─── Extracted data
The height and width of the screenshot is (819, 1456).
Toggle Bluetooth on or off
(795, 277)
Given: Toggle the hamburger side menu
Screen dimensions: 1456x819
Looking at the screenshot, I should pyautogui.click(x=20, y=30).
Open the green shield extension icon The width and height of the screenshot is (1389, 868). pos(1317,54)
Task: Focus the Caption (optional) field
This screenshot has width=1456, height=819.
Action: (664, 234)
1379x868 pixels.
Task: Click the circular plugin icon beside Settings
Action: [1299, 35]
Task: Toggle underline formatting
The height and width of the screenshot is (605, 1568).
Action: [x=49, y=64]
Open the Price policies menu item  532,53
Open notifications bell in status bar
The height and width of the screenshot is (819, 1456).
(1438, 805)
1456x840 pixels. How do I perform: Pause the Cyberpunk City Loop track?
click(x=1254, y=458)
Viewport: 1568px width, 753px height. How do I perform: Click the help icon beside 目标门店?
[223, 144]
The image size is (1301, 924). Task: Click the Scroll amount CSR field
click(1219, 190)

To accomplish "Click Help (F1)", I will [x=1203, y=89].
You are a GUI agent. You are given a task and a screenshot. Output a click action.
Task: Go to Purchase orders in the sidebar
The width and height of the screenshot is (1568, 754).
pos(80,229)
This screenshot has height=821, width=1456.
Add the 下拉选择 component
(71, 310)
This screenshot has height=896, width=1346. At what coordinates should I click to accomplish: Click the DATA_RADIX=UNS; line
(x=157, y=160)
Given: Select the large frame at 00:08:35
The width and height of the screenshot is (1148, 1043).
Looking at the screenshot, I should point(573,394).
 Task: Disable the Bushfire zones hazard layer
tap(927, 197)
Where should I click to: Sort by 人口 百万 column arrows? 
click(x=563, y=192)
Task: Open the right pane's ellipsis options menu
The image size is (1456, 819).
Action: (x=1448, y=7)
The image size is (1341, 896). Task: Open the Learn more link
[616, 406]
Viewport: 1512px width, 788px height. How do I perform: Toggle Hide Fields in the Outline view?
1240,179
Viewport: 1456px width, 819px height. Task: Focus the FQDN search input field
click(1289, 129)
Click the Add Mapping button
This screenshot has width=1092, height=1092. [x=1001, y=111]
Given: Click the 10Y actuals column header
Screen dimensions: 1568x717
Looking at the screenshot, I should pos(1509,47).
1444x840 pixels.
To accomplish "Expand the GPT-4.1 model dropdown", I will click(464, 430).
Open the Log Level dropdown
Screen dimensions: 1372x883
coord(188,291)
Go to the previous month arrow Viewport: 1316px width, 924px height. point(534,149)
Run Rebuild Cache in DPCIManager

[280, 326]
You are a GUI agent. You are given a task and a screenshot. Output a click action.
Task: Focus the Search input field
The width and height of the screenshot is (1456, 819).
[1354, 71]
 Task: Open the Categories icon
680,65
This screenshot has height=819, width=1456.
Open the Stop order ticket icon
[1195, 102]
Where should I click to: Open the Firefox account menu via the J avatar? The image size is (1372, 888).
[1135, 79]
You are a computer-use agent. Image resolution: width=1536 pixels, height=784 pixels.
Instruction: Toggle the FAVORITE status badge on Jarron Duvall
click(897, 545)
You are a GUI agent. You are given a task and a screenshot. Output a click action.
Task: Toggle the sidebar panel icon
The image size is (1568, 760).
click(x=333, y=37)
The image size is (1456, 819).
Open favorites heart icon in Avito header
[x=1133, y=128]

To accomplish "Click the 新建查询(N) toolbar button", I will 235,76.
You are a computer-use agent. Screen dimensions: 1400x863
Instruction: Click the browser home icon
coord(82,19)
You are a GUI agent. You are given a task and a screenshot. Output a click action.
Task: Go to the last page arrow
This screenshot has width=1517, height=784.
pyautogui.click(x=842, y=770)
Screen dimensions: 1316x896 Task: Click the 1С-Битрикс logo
──────
## Required work
All records should be written out again exactly as given.

## Exercise result
The height and width of the screenshot is (819, 1456).
Toggle Bluetooth on or off
(795, 277)
Given: Toggle the hamburger side menu
Screen dimensions: 1456x819
Looking at the screenshot, I should pyautogui.click(x=20, y=30).
Open the green shield extension icon The width and height of the screenshot is (1389, 868). pos(1317,54)
Task: Focus the Caption (optional) field
This screenshot has width=1456, height=819.
Action: (664, 234)
1379x868 pixels.
Task: Click the circular plugin icon beside Settings
Action: [1299, 35]
Task: Toggle underline formatting
The height and width of the screenshot is (605, 1568).
Action: [x=49, y=64]
Open the Price policies menu item  532,53
Open notifications bell in status bar
The height and width of the screenshot is (819, 1456).
(1438, 805)
1456x840 pixels. How do I perform: Pause the Cyberpunk City Loop track?
click(x=1254, y=458)
Viewport: 1568px width, 753px height. How do I perform: Click the help icon beside 目标门店?
[223, 144]
The image size is (1301, 924). Task: Click the Scroll amount CSR field
click(1219, 190)

To accomplish "Click Help (F1)", I will [x=1203, y=89].
You are a GUI agent. You are given a task and a screenshot. Output a click action.
Task: Go to Purchase orders in the sidebar
The width and height of the screenshot is (1568, 754).
pos(80,229)
This screenshot has height=821, width=1456.
Add the 下拉选择 component
(71, 310)
This screenshot has height=896, width=1346. At what coordinates should I click to accomplish: Click the DATA_RADIX=UNS; line
(x=157, y=160)
Given: Select the large frame at 00:08:35
The width and height of the screenshot is (1148, 1043).
Looking at the screenshot, I should point(573,394).
 Task: Disable the Bushfire zones hazard layer
tap(927, 197)
Where should I click to: Sort by 人口 百万 column arrows? 
click(x=563, y=192)
Task: Open the right pane's ellipsis options menu
The image size is (1456, 819).
Action: (x=1448, y=7)
The image size is (1341, 896). Task: Open the Learn more link
[616, 406]
Viewport: 1512px width, 788px height. How do I perform: Toggle Hide Fields in the Outline view?
1240,179
Viewport: 1456px width, 819px height. Task: Focus the FQDN search input field
click(1289, 129)
Click the Add Mapping button
This screenshot has width=1092, height=1092. [x=1001, y=111]
Given: Click the 10Y actuals column header
Screen dimensions: 1568x717
Looking at the screenshot, I should pos(1509,47).
1444x840 pixels.
To accomplish "Expand the GPT-4.1 model dropdown", I will click(464, 430).
Open the Log Level dropdown
Screen dimensions: 1372x883
coord(188,291)
Go to the previous month arrow Viewport: 1316px width, 924px height. point(534,149)
Run Rebuild Cache in DPCIManager

[280, 326]
You are a GUI agent. You are given a task and a screenshot. Output a click action.
Task: Focus the Search input field
The width and height of the screenshot is (1456, 819).
[1354, 71]
 Task: Open the Categories icon
680,65
This screenshot has height=819, width=1456.
Open the Stop order ticket icon
[1195, 102]
Where should I click to: Open the Firefox account menu via the J avatar? The image size is (1372, 888).
[1135, 79]
You are a computer-use agent. Image resolution: width=1536 pixels, height=784 pixels.
Instruction: Toggle the FAVORITE status badge on Jarron Duvall
click(897, 545)
You are a GUI agent. You are given a task and a screenshot. Output a click action.
Task: Toggle the sidebar panel icon
The image size is (1568, 760).
click(x=333, y=37)
The image size is (1456, 819).
Open favorites heart icon in Avito header
[x=1133, y=128]

To accomplish "Click the 新建查询(N) toolbar button", I will 235,76.
You are a computer-use agent. Screen dimensions: 1400x863
Instruction: Click the browser home icon
coord(82,19)
You are a GUI agent. You are given a task and a screenshot. Output a click action.
Task: Go to the last page arrow
This screenshot has width=1517, height=784.
pyautogui.click(x=842, y=770)
Screen dimensions: 1316x896 Task: Click the 1С-Битрикс logo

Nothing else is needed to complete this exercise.